▸ **Instructions for the task**
Transcribe exactly the stretch of lines beginning at the one containing "You are a GUI" and closing with the last line of the entries below. Omit images.

▸ **Provided data**

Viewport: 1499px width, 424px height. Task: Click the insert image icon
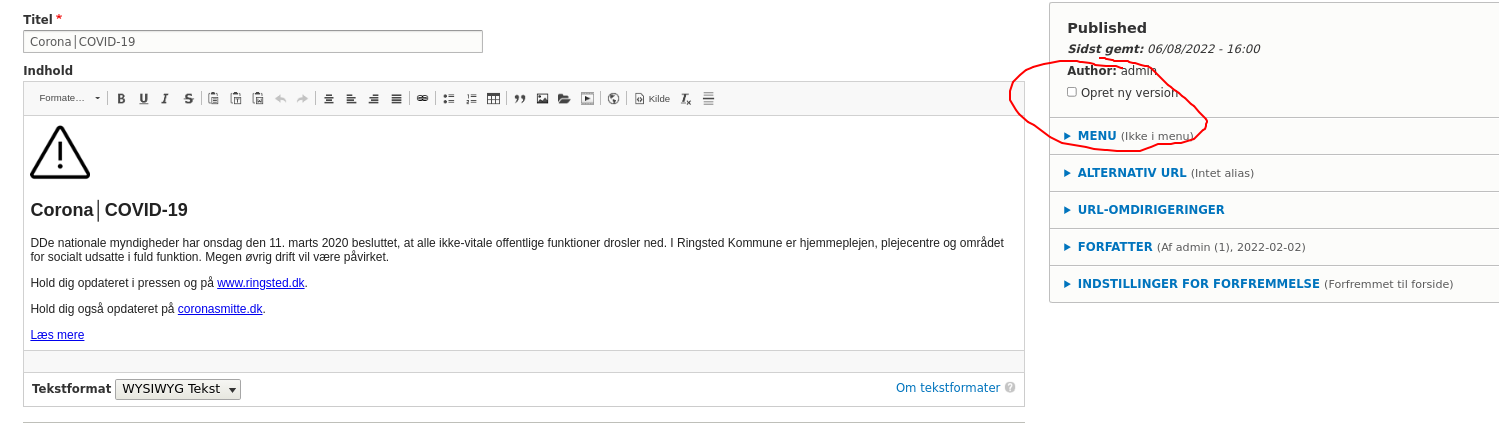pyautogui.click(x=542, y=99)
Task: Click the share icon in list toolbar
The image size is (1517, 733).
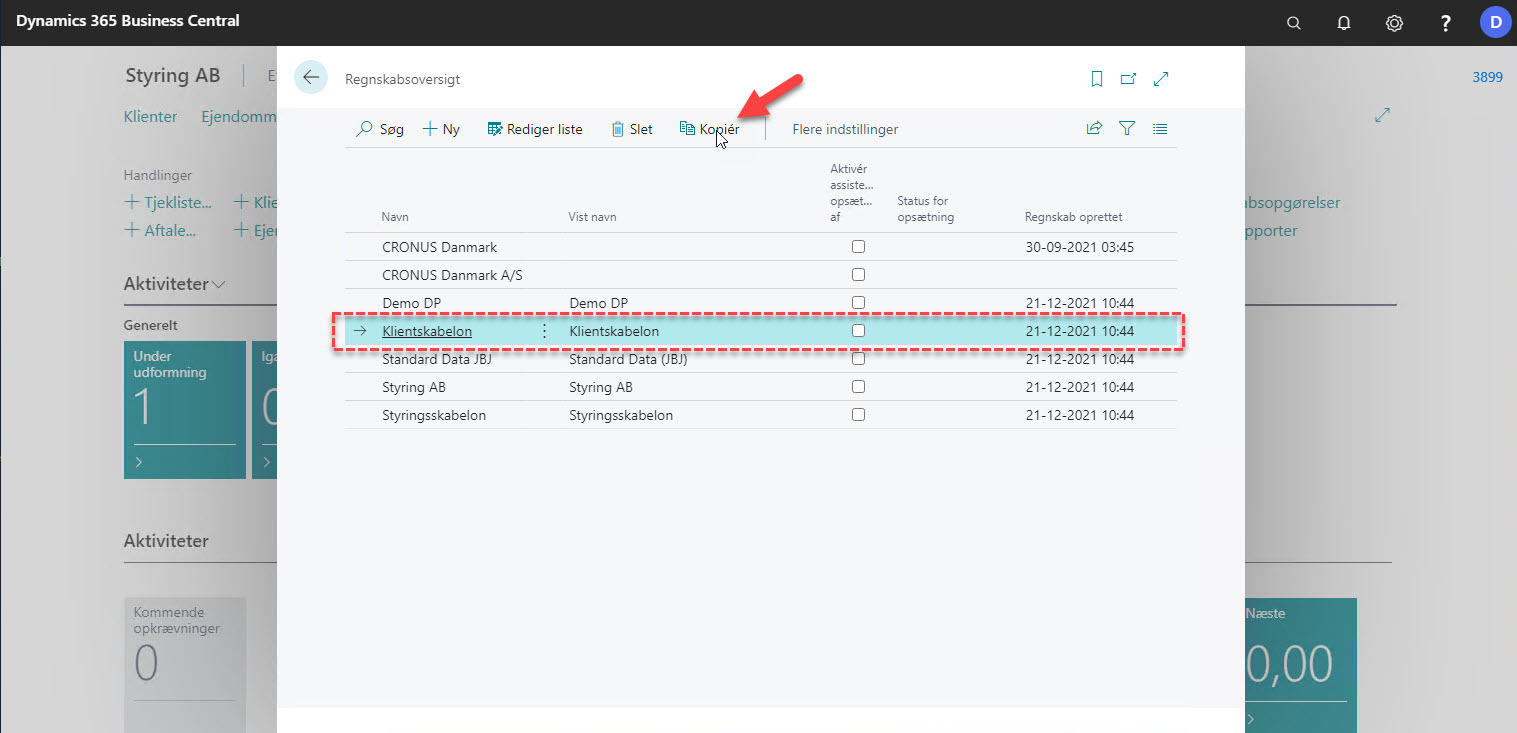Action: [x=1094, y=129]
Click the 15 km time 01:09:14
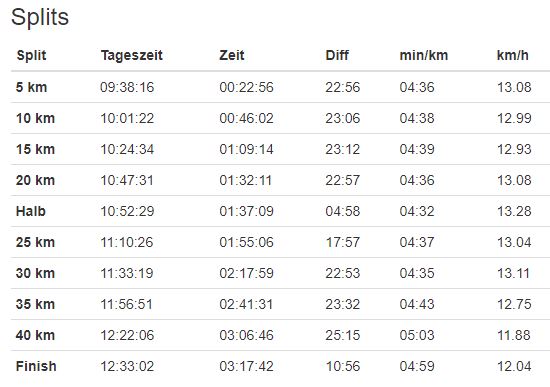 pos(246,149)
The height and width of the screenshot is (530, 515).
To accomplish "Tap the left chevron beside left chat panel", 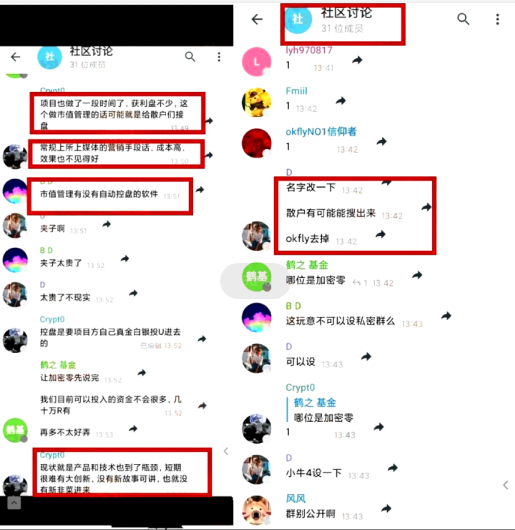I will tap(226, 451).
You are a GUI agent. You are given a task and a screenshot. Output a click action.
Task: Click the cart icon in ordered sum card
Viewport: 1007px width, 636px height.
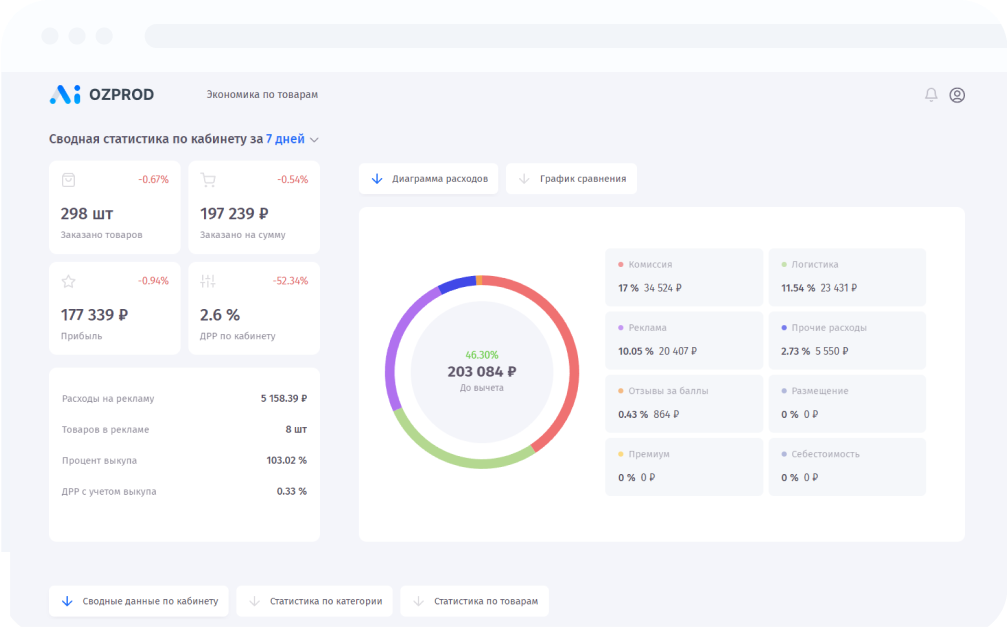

▸ **Response to this exercise**
You are a GUI agent. You are given a task and a screenshot. Output a click action.
Task: Click the cart icon in ordered sum card
Viewport: 1007px width, 636px height.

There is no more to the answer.